Íbamos a Edimburgo pensando en un partido igualado y digno de una final de la Copa Heineken, pero con los dos maillots de los Leicester Tigers del ropero preparados para el evento y pensando que los irlandeses de Leinster acabarían siendo comidos por muy duros que parecieran.
De comida para tigres nada y aunque los ingleses no fueran un tigretón –empalagoso pastelito industrial de Bimbo para la infancia- se merecieron quedar los segundos, que es quedar en nada a efectos registrales, aunque 66.523 espectadores te ovacionen en Murrayfield.
El medio millón de habitantes de la ciudad se confunde con los miles de seguidores del rugby que participan en una fiesta infantil colectiva de camaradería sin incidentes reseñables antes, durante y después del partido, en las calles, las tabernas, el estadio... y quizá lo que más me llamó la atención fueron las veces que seguidores del Munster me desearon la victoria de los de Leicester frente a sus hermanos irlandeses, al confundirme con un seguidor rayado, antes del encuentro.
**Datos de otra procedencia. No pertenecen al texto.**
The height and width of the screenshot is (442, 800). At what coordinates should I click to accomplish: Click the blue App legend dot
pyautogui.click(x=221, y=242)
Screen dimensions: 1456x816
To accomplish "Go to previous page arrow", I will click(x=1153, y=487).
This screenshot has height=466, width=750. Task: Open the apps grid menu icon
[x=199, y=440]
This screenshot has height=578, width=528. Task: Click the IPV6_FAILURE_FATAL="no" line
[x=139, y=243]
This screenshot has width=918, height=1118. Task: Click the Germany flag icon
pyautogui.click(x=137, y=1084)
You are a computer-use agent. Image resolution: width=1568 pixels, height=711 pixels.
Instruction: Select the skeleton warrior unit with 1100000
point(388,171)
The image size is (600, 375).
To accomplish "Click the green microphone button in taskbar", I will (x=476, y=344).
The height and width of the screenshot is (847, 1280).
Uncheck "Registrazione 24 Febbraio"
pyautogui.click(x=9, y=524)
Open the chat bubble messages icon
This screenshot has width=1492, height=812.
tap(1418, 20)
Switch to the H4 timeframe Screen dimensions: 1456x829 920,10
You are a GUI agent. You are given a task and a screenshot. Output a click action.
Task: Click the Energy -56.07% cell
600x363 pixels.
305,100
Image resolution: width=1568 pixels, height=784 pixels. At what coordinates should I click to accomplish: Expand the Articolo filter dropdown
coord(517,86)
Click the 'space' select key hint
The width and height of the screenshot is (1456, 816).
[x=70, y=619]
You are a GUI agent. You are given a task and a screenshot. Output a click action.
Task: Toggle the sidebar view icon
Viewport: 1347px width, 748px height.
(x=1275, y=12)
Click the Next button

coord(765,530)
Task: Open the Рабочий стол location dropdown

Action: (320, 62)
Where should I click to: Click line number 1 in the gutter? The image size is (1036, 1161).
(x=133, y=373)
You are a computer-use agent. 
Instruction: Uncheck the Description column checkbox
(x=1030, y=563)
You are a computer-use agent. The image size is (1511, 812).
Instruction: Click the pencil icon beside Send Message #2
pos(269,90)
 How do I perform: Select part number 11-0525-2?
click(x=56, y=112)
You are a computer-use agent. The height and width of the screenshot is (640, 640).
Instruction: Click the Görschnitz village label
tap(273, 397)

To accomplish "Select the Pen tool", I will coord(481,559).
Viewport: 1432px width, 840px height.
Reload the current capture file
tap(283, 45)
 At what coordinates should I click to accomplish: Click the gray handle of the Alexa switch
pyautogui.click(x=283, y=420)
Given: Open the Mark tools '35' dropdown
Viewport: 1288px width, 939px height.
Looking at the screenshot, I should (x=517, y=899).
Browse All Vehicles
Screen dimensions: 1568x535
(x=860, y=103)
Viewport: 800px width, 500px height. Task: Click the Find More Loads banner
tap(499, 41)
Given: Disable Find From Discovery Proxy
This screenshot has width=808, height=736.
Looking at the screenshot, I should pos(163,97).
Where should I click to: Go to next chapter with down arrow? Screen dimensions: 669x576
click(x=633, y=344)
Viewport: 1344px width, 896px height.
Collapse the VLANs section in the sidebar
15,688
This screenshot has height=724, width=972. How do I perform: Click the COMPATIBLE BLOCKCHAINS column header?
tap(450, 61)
Quería aprovechar mi estancia para buscar recuerdos del incendiario paso escocés por Donostia en 1813 pero superficialmente no encontré nada por los museos que pudiera servir para completar las memorias familiares de aquel herrero francés que pegó sus pecados jacobinos por esta ciudad en aquellos trágicos tiempos, memorias que espero dejar publicables antes del bicentenario.
Edimburgo es un destino turístico reconocido y merece que repitamos la visita más adelante con ocasión rugbística o con otra ocasión cualquiera, aunque sea para hacer un Master en Whisky o cualquier otro anhelo aplazado de nuestra juventud.